Task to complete
Nothing should appear in the answer except the lines from the one containing "Task: Click the lightbulb" through the end of the records below, written out exactly.

Data to examine
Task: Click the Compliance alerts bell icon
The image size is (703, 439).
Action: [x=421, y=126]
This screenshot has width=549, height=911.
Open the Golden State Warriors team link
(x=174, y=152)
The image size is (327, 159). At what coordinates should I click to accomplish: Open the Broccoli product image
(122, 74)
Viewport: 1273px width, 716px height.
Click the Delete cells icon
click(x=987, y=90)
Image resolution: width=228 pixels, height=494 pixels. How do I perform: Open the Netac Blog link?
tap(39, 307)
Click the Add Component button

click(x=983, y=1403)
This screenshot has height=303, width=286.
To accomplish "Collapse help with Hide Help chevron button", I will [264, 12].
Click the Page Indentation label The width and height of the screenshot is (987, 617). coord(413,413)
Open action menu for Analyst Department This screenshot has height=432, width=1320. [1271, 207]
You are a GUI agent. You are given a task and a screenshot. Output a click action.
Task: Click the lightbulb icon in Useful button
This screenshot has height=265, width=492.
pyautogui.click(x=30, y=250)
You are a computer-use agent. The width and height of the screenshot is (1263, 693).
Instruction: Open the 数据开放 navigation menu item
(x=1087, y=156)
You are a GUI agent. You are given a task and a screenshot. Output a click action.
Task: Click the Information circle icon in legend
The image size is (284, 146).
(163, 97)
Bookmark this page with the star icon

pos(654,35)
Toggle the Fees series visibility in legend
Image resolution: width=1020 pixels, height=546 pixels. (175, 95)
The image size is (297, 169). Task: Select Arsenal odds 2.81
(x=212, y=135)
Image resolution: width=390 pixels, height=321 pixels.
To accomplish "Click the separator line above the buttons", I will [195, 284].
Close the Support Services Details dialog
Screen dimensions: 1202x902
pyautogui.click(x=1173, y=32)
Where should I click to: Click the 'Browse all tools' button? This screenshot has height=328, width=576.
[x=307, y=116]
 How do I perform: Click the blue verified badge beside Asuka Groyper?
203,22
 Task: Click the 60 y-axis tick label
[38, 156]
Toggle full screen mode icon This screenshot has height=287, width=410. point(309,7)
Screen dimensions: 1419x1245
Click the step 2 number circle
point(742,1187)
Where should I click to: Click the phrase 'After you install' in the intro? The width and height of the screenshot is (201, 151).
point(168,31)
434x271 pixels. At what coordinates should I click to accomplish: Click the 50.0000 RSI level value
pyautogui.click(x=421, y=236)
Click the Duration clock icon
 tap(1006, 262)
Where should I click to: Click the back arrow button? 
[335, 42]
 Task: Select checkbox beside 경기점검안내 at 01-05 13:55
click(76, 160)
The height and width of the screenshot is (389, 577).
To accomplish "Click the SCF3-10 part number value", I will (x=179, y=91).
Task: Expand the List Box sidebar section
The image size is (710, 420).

Response
Task: Click the lightbulb icon in Useful button
This screenshot has height=265, width=492.
pyautogui.click(x=30, y=250)
You are a computer-use agent. The width and height of the screenshot is (1263, 693).
Instruction: Open the 数据开放 navigation menu item
(x=1087, y=156)
You are a GUI agent. You are given a task and a screenshot. Output a click action.
Task: Click the Information circle icon in legend
The image size is (284, 146).
(163, 97)
Bookmark this page with the star icon

pos(654,35)
Toggle the Fees series visibility in legend
Image resolution: width=1020 pixels, height=546 pixels. (175, 95)
The image size is (297, 169). Task: Select Arsenal odds 2.81
(x=212, y=135)
Image resolution: width=390 pixels, height=321 pixels.
To accomplish "Click the separator line above the buttons", I will [195, 284].
Close the Support Services Details dialog
Screen dimensions: 1202x902
pyautogui.click(x=1173, y=32)
Where should I click to: Click the 'Browse all tools' button? This screenshot has height=328, width=576.
[x=307, y=116]
 How do I perform: Click the blue verified badge beside Asuka Groyper?
203,22
 Task: Click the 60 y-axis tick label
[38, 156]
Toggle full screen mode icon This screenshot has height=287, width=410. point(309,7)
Screen dimensions: 1419x1245
Click the step 2 number circle
point(742,1187)
Where should I click to: Click the phrase 'After you install' in the intro? The width and height of the screenshot is (201, 151).
point(168,31)
434x271 pixels. At what coordinates should I click to accomplish: Click the 50.0000 RSI level value
pyautogui.click(x=421, y=236)
Click the Duration clock icon
 tap(1006, 262)
Where should I click to: Click the back arrow button? 
[335, 42]
 Task: Select checkbox beside 경기점검안내 at 01-05 13:55
click(76, 160)
The height and width of the screenshot is (389, 577).
To accomplish "Click the SCF3-10 part number value", I will (x=179, y=91).
Task: Expand the List Box sidebar section
The image size is (710, 420).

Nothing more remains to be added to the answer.